A strike by New York City school bus drivers that had been threatened for weeks will start Wednesday morning, affecting 152,000 students, the president of the union representing the drivers announced Monday.
Michael Cordiello of Local 1181 of the Amalgamated Transit Union said more than 8,000 bus drivers and matrons will participate in the strike, brought about by a dispute over job protections in any new bus company contracts for the bus routes. Matrons accompany the children on the bus and make sure they get on and off the bus safely.
"With its regrettable decision to strike, the union is abandoning 152,000 students and their families who rely on school bus service each day," Mayor Michael Bloomberg said in a statement. "As Chancellor (Dennis) Walcott and I have said, the City will take all steps available to ensure that those who are impacted have the support they need, and we are now activating the protocols we put in place in the event of a strike."
Cordiello said, "Safely transporting our children back and forth school today has, and always will be, the top priority of every man and woman who make up ATU Local 1181."

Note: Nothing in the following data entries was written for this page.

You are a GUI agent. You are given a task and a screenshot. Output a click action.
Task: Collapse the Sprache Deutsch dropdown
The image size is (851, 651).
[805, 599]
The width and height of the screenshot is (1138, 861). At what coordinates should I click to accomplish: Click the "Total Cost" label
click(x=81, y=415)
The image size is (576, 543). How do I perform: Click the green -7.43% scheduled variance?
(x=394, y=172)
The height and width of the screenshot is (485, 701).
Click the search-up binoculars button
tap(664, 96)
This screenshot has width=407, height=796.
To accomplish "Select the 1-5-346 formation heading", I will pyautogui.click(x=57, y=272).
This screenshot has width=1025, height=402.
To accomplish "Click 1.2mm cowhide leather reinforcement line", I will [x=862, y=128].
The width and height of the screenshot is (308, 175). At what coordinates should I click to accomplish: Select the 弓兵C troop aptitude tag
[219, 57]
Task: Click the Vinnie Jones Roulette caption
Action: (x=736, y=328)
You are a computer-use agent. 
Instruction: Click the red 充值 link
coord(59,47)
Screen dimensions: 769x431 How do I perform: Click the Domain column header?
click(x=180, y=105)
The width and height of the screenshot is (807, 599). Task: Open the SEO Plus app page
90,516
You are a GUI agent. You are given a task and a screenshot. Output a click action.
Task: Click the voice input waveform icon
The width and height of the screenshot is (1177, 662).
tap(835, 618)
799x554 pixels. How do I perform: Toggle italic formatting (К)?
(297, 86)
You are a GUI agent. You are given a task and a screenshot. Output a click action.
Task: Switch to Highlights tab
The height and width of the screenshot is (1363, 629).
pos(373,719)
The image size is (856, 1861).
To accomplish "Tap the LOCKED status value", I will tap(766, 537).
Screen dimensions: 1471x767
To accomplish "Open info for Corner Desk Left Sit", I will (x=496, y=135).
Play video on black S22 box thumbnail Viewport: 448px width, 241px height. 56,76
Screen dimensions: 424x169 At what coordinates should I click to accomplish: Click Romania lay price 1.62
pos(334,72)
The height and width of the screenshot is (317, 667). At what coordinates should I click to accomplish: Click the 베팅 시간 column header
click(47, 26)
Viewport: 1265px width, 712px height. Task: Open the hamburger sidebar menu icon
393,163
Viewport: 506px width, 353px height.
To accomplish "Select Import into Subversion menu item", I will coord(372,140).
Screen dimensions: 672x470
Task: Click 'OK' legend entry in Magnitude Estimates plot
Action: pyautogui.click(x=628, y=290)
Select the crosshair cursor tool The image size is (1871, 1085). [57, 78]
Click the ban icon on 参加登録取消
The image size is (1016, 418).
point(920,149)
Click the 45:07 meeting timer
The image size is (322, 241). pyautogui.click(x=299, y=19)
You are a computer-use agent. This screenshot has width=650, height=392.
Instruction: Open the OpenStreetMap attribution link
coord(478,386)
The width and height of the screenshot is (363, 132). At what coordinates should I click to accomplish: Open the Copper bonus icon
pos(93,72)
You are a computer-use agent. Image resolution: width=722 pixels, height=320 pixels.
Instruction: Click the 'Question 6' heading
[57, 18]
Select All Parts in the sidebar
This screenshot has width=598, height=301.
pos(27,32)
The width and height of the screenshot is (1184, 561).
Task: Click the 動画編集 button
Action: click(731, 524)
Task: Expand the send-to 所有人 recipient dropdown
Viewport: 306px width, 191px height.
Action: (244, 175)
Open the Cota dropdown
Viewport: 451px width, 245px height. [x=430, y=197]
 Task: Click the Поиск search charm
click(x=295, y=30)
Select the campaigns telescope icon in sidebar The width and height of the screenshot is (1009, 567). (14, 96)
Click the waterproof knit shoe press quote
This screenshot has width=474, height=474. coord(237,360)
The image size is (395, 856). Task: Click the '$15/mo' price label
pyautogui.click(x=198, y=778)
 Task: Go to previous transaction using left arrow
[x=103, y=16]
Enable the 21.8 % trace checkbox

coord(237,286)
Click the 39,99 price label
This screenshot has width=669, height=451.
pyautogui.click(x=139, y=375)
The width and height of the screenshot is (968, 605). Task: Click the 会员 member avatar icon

Under the city's strike contingency plans, students would receive free MetroCards for mass transit. Parents or guardians of younger children also would get the cards.
Families of special needs students would be reimbursed for private transportation. Of the 152,000 students who use the buses, 54,000 are disabled and would face extra hardships in trying to find alternative transportation.
There are 1.1 million students in the New York City schools. While the majority don't use school buses, those that do are among the youngest ones.
The city wants to cut transportation costs and has put bus contracts with private bus companies up for bid. The union is decrying the lack of employee protections, saying current drivers with skills and experience could suddenly lose their jobs once their contracts are up in June if the companies they work for aren't the ones getting the new contracts and the new contract holders don't hire them.
The mayor said the privately-contracted drivers were demanding job security, or Employee Protection Provisions.
However, such a guarantee is not allowed in contracts between drivers and companies chosen by the city to provide bus services, the city says. The state Court of Appeals in 2011 barred the city from including EPP because of competitive bidding laws. Hence, the mayor said, the city cannot accept the union demand for an EPP clause.
"Let me be clear: the union's decision to strike has nothing to do with safety and everything to do with job protections that the City legally cannot include in its bus contracts," Bloomberg's statement said. "We hope that the union will reconsider its irresponsible and misguided decision to jeopardize our students' education."
The drivers' contracts expire on June 30, and Bloomberg said the city must seek competitive bids that would save money.
Cordiello refuted the idea that the EPP was not allowed. He said the 2011 Court of Appeals ruling was based on the fact that the city at the time did not offer the judges enough evidence to support its contention that the EPP job-security clause does not push up costs.
The union president also challenged the mayor's assertion that both sides in the labor dispute had been talking "all along."
Not true, Cordiello said. He said he'd met the chancellor for only 20 minutes last week, and the deputy chancellor for an hour.
He said Bloomberg and Walcott refused "to engage in any sort of productive dialogue" and had "forced our hand to strike."
Among those who showed up at the union news conference was Susan Valdes-Dapena, the mother of a 10-year-old boy who is bused from their home in the Queens neighborhood of Astoria to Roosevelt Island. Her son will now have to be driven to and from school.
He attends The Child School/Legacy High School, a state-chartered private school for children with learning disabilities.
"I'm here because I'm concerned about what happens if the drivers lose their seniority, if they're less experienced," Valdes-Dapena said.
"You can teach someone to drive a school bus, but what happens when all hell breaks loose behind them?" she asked, explaining that it takes experience to deal with situations like bus breakdowns, medical emergencies of kids with special needs or traffic, when kids get frustrated or unruly.
"The drivers we have now — I'd trust them with my own life," she said.
The New York City School Bus Contractors Coalition, which represents the bus companies, condemned the strike, saying it would be illegal. The coalition said it would file unfair labor practice charges and civil lawsuits.
"We will do our very best to safely operate during the strike and call on the union to conduct peaceful and responsible picket lines," the organization said. "While we are the employers, this dispute is strictly between the union and the city regarding the removal of the Employee Protection Provision from the upcoming bids. Our hope is that a strike will be averted for the sake of the children and all who rely on this essential service."
The head of another union, Teamsters Local 854, said its members would not go on strike with the bus drivers because their contracts don't allow it, but they would not cross any picket lines. Local 854 represents drivers, matrons and mechanics, some of whom work alongside members of ATU.
Dan Gatto, president of the local, put the blame on Bloomberg. "For weeks now, City Hall has refused to discuss the job-killing provisions they are insisting on as part of new contracts with bus contractors," he said. "We urge Mayor Bloomberg and his administration to work with the ATU to resolve this dispute before a job action is required."
In 2011, the city said the union was threatening to strike over bus route contract bids, but the union said the warning was a false alarm. No strike took place.